The watercress darter (Etheostoma nuchale) is a species of freshwater ray-finned fish, a darter from the subfamily Etheostomatinae, part of the family Percidae, which also contains the perches, ruffes and pikeperches. It is endemic to the eastern United States where it is only known from the Black Warrior River drainage basin near Birmingham, Alabama.

==Description==
This species can reach a length of 5.4 cm TL though most only reach a length of around 3.5 cm.

==Distribution and habitat==
The watercress darter is only known to exist in four specific bodies of water, two in the Watercress Darter National Wildlife Refuge and two at the Seven Springs in the Powderly neighborhood of Birmingham. The Seven Springs populations were discovered in 2003. The species can be found in the watercress zone of springs where the water is slow-moving. They are usually found in dense mats of watercress or other aquatic vegetation, where they rest on the leaves and stems well above the stream bed.

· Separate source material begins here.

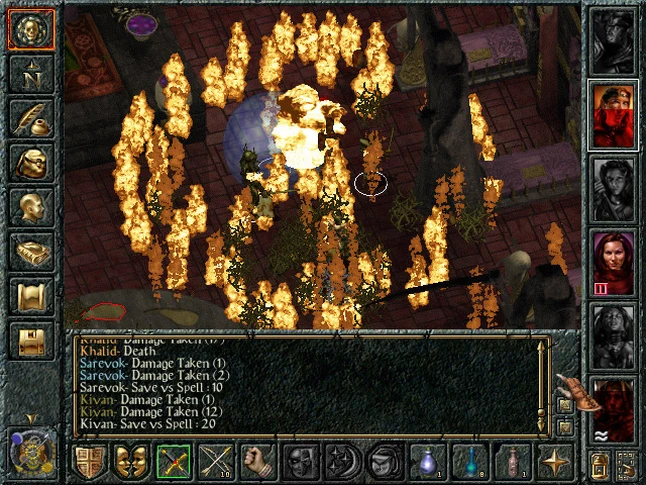
Task: Open the priest scroll button
Action: [30, 295]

They feed on snails, crustaceans, and insect larvae in slow-moving water.

==Conservation and status==
The species is endangered and is protected in areas such as the Watercress Darter National Wildlife Refuge in Jefferson County. The IUCN lists it as being "Endangered" due to its small range, small total population size and vulnerability to deterioration in the quality of the water in the springs in which it occurs.

On September 22, 2008, more than 12,000 watercress darters were killed when workers from the city of Birmingham removed a beaver dam at Roebuck Springs, emptying a pond that was the darters' habitat. An alternative solution would have been to install a flow device in the dam to regulate the pond height. The pond was emptied because it often flooded a nearby tennis court. The city emptied the beaver pond without the permission of the US Fish and Wildlife Service (FWS). The FWS has ordered the dam to be restored and the pond refilled in an effort to save the remaining darters.

The Alabama Department of Conservation and Natural Resources is suing the City of Birmingham for destroying endangered species and their wetland habitat.